**About this task**
Taking the line that contains "Given: Click the trophy" as the first and the final line of the records as the last, write out every line between them exactly, ends included, and nothing else.

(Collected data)
- Opening Delimiter -

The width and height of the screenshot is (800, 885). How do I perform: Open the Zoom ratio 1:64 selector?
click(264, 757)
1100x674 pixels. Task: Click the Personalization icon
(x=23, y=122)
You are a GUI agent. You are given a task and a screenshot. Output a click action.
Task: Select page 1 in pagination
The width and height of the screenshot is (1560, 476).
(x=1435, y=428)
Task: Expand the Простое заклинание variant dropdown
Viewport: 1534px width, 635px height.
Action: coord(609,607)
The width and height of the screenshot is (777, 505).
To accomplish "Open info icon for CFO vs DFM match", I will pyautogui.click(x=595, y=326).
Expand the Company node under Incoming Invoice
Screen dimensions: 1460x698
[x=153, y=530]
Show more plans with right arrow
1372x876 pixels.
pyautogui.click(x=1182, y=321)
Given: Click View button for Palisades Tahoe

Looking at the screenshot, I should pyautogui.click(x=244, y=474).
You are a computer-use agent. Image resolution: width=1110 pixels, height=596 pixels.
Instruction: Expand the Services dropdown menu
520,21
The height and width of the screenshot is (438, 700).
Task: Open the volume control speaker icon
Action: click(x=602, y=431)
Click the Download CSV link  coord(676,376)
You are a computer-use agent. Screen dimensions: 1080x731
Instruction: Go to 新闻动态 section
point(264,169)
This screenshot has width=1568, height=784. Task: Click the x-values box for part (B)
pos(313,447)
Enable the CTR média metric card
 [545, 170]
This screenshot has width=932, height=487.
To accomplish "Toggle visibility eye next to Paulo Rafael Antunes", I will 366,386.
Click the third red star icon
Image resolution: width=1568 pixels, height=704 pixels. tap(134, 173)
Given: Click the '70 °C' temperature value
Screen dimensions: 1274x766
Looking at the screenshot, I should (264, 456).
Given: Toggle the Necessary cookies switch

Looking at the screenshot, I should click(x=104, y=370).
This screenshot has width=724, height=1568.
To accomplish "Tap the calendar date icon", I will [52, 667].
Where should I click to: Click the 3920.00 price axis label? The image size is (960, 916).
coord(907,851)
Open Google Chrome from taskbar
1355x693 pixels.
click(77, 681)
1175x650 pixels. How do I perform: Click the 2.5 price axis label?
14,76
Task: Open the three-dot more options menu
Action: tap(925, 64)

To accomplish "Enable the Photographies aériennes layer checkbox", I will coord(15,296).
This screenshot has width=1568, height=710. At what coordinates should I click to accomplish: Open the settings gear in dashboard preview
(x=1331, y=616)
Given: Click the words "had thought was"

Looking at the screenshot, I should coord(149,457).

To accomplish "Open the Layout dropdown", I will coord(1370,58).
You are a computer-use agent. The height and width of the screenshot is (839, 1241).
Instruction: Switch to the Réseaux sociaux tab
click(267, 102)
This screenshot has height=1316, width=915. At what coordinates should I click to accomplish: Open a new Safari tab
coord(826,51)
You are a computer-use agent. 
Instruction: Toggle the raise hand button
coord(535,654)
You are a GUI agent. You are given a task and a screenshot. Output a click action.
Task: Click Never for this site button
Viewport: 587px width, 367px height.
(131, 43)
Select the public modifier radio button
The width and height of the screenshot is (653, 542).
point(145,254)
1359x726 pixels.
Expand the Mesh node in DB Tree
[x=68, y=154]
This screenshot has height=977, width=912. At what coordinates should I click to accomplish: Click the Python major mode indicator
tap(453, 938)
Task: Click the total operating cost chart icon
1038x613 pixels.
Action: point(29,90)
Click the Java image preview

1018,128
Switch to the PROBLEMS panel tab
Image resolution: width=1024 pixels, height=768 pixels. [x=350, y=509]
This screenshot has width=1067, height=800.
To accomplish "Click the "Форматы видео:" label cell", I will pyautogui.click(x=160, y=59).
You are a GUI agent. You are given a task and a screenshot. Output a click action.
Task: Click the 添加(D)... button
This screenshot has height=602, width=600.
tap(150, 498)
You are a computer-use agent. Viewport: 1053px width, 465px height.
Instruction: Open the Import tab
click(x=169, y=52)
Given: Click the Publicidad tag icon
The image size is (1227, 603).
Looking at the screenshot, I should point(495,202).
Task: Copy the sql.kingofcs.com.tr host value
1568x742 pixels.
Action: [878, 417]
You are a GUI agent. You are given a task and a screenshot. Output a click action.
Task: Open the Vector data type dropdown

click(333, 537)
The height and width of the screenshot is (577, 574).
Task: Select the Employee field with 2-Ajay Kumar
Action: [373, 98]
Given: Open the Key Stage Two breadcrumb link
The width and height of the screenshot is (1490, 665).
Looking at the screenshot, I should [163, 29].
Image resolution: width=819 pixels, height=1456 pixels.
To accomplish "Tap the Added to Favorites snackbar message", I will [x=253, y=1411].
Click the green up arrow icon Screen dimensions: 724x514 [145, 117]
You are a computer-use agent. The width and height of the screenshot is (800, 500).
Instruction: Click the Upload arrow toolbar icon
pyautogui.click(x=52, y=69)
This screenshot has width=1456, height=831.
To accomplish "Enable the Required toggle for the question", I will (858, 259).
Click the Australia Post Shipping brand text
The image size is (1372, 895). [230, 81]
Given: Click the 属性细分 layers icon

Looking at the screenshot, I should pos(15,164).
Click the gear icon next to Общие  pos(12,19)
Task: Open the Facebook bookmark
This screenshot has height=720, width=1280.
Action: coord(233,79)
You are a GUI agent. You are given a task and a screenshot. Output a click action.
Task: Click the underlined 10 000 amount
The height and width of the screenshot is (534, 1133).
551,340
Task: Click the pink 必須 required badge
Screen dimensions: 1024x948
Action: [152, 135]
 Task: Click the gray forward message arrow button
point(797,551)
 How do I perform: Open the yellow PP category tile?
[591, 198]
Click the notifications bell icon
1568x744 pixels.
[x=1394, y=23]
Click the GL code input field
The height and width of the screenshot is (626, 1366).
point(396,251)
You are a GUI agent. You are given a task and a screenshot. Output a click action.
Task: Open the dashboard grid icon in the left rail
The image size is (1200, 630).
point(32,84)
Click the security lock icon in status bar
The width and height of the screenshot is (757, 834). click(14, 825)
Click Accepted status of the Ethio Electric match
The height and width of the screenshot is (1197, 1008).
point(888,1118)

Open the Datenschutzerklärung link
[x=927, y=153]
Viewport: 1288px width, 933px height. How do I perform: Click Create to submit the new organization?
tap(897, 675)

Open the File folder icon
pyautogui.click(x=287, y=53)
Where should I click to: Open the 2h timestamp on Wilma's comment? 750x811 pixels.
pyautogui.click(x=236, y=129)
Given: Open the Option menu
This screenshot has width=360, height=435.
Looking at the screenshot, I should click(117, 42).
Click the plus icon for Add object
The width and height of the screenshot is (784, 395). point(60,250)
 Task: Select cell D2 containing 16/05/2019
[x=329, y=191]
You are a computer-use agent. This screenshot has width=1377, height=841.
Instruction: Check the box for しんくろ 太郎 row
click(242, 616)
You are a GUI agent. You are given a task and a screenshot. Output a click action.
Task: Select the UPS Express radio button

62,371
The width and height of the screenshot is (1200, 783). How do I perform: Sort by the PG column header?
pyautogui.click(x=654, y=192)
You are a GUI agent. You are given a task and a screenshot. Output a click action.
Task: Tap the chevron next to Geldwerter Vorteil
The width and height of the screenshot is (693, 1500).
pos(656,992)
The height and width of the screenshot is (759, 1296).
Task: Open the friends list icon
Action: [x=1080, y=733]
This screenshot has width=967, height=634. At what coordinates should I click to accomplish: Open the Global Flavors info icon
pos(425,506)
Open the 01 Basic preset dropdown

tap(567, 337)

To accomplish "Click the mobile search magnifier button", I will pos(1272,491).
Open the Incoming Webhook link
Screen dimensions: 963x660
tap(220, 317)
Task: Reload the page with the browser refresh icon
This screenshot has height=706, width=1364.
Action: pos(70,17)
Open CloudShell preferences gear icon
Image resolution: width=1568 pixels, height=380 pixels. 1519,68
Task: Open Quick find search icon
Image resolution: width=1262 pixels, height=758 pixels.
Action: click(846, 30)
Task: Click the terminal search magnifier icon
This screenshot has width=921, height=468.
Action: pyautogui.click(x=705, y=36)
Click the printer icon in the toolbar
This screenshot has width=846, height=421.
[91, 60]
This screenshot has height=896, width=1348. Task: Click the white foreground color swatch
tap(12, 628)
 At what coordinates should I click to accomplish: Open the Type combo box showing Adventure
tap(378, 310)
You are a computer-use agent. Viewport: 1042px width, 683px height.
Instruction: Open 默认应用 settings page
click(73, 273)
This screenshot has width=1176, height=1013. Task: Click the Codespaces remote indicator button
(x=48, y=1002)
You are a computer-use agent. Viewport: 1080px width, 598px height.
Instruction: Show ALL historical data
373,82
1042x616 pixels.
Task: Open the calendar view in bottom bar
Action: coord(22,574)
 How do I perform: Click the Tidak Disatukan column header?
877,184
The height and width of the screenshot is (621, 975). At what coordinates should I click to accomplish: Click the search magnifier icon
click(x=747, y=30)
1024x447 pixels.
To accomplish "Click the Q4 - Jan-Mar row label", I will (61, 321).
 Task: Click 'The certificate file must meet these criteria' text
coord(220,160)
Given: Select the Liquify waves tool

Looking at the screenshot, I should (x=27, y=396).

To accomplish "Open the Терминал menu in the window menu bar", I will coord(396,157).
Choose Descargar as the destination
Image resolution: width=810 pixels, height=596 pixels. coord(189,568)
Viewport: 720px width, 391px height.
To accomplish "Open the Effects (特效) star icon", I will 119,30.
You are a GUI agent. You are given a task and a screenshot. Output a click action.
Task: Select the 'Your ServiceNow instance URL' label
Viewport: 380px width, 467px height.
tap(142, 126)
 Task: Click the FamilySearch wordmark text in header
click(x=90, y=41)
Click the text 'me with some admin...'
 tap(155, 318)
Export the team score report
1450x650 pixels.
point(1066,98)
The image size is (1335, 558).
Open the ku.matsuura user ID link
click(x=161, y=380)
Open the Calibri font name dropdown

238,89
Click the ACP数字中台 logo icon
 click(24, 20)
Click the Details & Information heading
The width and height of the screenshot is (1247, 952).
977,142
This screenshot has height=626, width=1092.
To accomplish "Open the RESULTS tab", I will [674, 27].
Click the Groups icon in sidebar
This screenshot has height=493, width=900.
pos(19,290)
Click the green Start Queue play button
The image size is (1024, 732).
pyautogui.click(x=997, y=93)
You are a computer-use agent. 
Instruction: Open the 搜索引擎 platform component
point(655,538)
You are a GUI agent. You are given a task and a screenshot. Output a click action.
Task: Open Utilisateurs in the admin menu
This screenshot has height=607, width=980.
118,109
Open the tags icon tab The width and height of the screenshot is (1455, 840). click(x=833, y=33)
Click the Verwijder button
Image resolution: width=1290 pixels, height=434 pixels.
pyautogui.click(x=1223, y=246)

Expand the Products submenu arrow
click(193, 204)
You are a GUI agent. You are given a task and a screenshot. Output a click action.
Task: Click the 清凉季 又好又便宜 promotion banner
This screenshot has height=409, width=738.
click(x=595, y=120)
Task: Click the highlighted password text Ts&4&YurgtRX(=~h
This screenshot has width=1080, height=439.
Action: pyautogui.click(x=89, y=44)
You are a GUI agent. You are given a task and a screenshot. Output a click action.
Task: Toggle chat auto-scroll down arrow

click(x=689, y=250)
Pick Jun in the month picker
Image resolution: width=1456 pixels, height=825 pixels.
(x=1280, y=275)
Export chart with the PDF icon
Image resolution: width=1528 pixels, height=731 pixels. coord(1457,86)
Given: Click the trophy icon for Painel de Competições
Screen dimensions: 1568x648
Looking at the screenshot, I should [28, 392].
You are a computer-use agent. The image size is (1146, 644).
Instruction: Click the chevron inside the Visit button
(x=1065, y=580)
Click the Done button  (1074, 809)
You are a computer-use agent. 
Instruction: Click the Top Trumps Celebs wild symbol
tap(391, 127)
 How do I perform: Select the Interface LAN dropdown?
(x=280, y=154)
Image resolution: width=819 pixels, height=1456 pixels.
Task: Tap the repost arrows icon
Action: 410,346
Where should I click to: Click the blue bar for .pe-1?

- Closing Delimiter -

**Task result**
Given: Click the trophy icon for Painel de Competições
Screen dimensions: 1568x648
Looking at the screenshot, I should [28, 392].
You are a computer-use agent. The image size is (1146, 644).
Instruction: Click the chevron inside the Visit button
(x=1065, y=580)
Click the Done button  (1074, 809)
You are a computer-use agent. 
Instruction: Click the Top Trumps Celebs wild symbol
tap(391, 127)
 How do I perform: Select the Interface LAN dropdown?
(x=280, y=154)
Image resolution: width=819 pixels, height=1456 pixels.
Task: Tap the repost arrows icon
Action: 410,346
Where should I click to: Click the blue bar for .pe-1?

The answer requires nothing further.